I tend to think that so far as Henneberg and colour print went, Moll led the way. Moll had published a portfoilio of large prints in 1903. Other artists made even larger colour woodcuts than Moll, but lino lends itself to a big scale because it is cheap and is easier to manipulate, particularly if you to go in for the kind of architectural detail that Henneberg seemed to like. Funnily enough, this makes him look a lot like his British contemporary, Sidney Lee. What was missing in Lee, though, was Henneberg's sophistication. Italy was easier to comprehend when looked at from Vienna rather than Manchester where Lee came from. Henneberg's virtuosity sits easily on him while Lee always has too much northern grit about him (though I used to like that). Henneberg could turn from photography to woodcut and lino with ease and get it right and, what is more, having no other artists to turn to for an example when it came to lino. Nor did anyone think of working on such a scale for many years. The fact that no one much, apart from Ernst Stoehr, followed his example only emphasises how individual he was. The Wachau portfolio of seven linocuts he published in 1910 became his testament because only eight years later, he was dead. You can see Duernstein above.
Unfortunately, not many of the images available online are all that good and the situation is complicated by an edition that was printed posthumously in 1921. The original edition published by Gesellschavt fur Vervielfaltignede Kunst have their mark on the left and a studio stamp of Henneberg's signature on the left, while the 1921 edition was annotated by Karl Nickman but with the printer so far unidentified (or at least that is how I understand the German notes). But either way, you get the idea. Here is Stein, above, and no doubt readers in Bavaria who are fans of Henri Riviere will notice what Henneberg was able to learn from that artist. (It's worth saying that Riviere was invited to exhibit with the Secession in 1899 along with William Nicholson, so there is no doubt about Henneberg knowing his work, I would think.)
In all this Henneberg was pretty forward-looking. If he derived styles and ideas from artists as diverse as Hokusai and Moll, he also set the tone for a lot of work that came after the first war. British printmakers as diverse as S.G. Boxsius, Claughton Pellew and Edward Bawden would all recognise a fellow practitioner, I would have thought. One thing they all have in common is an interest in place. Wachau is in Upper Austria and the prints take in similar views over one small area.
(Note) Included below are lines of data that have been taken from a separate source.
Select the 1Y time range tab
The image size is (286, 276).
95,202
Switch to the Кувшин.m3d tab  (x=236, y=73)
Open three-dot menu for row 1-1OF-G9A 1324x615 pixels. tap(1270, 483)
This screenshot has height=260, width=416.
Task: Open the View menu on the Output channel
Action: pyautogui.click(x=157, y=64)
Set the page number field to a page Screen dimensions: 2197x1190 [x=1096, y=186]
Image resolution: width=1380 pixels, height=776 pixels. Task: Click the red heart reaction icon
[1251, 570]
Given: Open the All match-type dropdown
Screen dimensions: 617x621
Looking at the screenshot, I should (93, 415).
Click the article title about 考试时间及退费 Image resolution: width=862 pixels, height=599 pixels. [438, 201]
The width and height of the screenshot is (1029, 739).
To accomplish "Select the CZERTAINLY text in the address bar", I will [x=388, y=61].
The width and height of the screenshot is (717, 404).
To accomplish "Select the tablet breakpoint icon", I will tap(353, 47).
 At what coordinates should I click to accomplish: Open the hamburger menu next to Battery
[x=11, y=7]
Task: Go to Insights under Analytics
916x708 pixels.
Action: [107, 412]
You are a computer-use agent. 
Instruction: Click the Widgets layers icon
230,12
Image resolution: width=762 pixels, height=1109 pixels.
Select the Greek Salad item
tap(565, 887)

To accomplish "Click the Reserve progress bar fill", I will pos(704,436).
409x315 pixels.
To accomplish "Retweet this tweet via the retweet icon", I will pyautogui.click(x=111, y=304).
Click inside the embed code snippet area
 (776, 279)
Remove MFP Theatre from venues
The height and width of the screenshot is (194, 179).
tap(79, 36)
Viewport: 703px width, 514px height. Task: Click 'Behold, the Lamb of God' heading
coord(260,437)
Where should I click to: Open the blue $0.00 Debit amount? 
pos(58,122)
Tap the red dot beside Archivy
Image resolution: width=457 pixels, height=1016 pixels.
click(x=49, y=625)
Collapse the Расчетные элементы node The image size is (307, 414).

It is what a portfolio can do in the right hands; the prints speak to one another as much as they do to us. And I think they do speak. The atmospherics of the photographs and the Secession formalism of the earlier colour prints have developed into that old thing, a flowering later in life. Claude Flight liked to claim that linocut had no history and that was what made it attractive to him.. What he should have said was it had no history he knew about, but some of it you see here - in fact a lot of it is here! It is astonishing really that Henneberg got so far.
Last but far from least, I am indebted to Galerie Walfischgasse in Vienna for the high standard of many of the images you see here.